Wednesday, June 1, 2005
Self-Made Mess
Via Kevin Drum comes this new study on the growth of physician malpractice payments. Doctors and the insurance industry would like you to believe that large jury verdicts have caused the recent spike in malpractice premiums, but this study reaches another conclusion. As Drum puts it:
The basic numbers are pretty simple: the number of total judgments per physician has gone gradually down, while the total value of payouts has gone gradually up. However, the increase has been small, and matches the overall growth in medical costs.
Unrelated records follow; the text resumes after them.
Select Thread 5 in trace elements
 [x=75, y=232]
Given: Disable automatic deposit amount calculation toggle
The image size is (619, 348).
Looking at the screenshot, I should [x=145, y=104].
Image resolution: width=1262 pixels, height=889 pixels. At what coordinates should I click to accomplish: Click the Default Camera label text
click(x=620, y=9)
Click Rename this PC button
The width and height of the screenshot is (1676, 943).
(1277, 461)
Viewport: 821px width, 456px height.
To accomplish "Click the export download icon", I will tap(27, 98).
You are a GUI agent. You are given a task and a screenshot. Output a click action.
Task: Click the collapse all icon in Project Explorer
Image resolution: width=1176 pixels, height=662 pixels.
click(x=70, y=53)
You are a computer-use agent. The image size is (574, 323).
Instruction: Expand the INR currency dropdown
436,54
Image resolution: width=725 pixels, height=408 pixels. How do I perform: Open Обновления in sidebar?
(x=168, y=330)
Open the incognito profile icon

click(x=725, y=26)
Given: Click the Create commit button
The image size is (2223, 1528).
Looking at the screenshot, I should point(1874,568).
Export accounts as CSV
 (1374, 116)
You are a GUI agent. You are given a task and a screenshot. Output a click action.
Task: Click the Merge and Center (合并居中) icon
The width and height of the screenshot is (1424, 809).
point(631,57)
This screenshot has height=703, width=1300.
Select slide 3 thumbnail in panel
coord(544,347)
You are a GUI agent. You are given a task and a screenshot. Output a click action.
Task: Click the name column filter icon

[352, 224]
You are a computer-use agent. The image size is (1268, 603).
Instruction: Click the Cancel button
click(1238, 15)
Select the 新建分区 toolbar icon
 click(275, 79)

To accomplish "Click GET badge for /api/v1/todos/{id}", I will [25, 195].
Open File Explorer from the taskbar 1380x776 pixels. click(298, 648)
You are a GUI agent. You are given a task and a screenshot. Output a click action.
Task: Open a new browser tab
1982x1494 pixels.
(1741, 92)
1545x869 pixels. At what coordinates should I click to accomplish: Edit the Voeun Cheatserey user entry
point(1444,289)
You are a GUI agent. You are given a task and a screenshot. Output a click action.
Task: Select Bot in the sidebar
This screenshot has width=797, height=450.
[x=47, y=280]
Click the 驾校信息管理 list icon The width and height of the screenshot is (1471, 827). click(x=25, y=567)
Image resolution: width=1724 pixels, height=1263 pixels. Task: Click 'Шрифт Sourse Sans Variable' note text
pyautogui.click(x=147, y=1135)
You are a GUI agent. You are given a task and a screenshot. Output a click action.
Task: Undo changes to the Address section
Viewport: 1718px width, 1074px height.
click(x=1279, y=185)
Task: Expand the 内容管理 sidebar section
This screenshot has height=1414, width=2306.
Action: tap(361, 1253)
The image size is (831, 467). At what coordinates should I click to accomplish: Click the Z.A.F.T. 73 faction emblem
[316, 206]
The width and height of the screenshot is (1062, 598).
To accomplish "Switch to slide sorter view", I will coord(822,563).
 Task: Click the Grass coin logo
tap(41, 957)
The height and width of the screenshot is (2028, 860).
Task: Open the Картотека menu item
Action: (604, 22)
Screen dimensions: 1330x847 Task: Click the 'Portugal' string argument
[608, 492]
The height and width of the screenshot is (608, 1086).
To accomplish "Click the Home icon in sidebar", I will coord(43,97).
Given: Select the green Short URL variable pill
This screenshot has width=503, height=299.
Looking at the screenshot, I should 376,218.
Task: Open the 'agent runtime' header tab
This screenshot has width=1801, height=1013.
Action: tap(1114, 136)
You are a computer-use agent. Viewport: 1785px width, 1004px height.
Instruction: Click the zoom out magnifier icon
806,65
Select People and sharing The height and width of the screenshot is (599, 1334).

You can argue about whether malpractice costs should grow at the same rate as overall medical costs or not, but it's a tiny argument, not an excuse for crisis mongering. In fact, what's most striking about the numbers is that growth in payouts has been steady and slow. There haven't been any spikes, and certainly no excuse for sudden 100% increases in insurance premiums.
So what is responsible for the dramatic increase in the cost of malpractice insurance? I've said here before that the insurance industry itself seems to be in a mess of its own making, and this study tentatively supports the conclusion that premium increases are due to decreases in investment income. Many states allow insurance companies to structure premiums based on expected investment returns, not simply expected payouts, which seems to be a rather up-front regulatory acknowledgment of the real problem here.